Spatio-temporal modeling of flood inundation in MDB is based on the zone-gauge framework, which consists of 67 pairs of zones and gauges. Under this framework, inundation extent in each zone was assumed to be closely related with the observed flow at its corresponding gauge. Under this assumption, flood frequency analysis was carried out to the time-series flow data of each gauge based on the annual flood series method, considering that the flow in the study area generally exhibits a pattern of inter-annual variation [22].

An annual flood is defined as the highest peak discharge in a water year. Flood frequency analysis is to estimate the exceedance probability of different flow peaks based on the historic flow peaks. To do that, we should first assume that flow peaks obey some kind of probability distribution. Gumbel distribution is a statistical method often used for predicting extreme events such as earthquake and floods [40]. Therefore, we assume the flow peaks observed at all the gauges fit the Gumbel distribution.

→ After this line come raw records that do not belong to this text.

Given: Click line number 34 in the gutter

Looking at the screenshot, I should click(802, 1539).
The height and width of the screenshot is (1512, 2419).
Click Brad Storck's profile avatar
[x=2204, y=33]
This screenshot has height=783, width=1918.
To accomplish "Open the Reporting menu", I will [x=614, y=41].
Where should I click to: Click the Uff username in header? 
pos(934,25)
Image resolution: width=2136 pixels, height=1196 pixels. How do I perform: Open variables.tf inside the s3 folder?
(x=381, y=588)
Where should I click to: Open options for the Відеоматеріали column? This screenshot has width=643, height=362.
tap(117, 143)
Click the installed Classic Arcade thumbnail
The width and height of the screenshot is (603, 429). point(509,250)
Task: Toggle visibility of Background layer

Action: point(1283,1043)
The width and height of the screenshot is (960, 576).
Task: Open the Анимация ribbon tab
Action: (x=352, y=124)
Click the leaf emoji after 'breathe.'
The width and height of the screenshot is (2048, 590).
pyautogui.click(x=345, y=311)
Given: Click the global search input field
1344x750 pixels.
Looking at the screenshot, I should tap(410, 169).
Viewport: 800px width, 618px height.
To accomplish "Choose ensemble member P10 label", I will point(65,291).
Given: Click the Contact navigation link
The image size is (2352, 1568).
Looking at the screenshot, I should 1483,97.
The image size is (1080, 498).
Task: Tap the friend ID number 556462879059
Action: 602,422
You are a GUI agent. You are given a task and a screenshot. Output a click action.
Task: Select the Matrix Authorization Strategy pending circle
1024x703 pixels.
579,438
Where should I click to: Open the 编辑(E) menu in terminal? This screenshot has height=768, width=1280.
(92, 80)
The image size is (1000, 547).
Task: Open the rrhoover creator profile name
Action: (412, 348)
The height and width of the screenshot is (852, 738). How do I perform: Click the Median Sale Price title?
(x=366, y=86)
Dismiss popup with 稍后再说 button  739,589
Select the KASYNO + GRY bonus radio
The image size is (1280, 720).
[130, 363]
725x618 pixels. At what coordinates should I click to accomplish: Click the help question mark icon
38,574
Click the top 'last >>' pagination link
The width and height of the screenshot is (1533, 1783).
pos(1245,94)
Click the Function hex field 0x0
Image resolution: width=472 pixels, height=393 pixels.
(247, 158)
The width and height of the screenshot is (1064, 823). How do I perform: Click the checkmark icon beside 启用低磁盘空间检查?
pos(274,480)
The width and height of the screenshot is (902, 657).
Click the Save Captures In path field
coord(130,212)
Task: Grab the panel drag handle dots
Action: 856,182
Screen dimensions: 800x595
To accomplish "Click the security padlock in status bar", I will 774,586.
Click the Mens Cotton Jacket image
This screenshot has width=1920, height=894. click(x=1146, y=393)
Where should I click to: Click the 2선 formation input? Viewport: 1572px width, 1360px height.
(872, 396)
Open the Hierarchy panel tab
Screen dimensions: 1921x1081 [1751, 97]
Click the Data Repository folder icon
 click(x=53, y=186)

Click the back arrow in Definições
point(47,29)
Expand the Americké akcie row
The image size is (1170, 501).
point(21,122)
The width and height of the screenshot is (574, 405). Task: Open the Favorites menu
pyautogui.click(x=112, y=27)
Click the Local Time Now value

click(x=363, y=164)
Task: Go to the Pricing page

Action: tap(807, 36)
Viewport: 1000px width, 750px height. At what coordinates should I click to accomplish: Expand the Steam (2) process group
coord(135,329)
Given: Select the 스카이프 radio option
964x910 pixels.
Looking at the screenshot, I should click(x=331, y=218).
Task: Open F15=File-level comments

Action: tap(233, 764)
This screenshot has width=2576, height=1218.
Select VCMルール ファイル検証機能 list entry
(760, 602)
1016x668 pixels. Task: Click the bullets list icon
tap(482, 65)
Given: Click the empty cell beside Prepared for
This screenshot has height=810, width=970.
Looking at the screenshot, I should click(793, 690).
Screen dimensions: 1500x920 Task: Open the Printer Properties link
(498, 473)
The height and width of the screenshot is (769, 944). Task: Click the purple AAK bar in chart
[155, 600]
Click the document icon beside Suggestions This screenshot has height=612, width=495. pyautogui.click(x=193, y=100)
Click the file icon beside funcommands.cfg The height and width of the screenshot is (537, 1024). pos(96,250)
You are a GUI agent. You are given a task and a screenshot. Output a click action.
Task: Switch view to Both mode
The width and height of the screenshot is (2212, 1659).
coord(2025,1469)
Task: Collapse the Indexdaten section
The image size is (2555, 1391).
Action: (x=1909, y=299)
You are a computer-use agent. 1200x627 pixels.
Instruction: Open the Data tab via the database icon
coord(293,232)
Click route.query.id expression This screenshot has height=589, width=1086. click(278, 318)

The probability plotting positions are a type of empirical probability distribution and provide appropriate non-exceedance probabilities for the extreme values [41]. While there are many plotting position formulas, such as the California, Hazen, Weibull, and Gringorten methods [42], the Gringorten method [43] was recommended for the Gumbel distribution [42,44,45,46]. Therefore, we have adopted this method. It calculates the Annual Exceedance Probability (AEP) as Equation (1).

AEP = (r − 0.44)/(N + 0.12),

(1)

where r is the rank of the annual flow peaks from largest to smallest; N is the number of years for the record length.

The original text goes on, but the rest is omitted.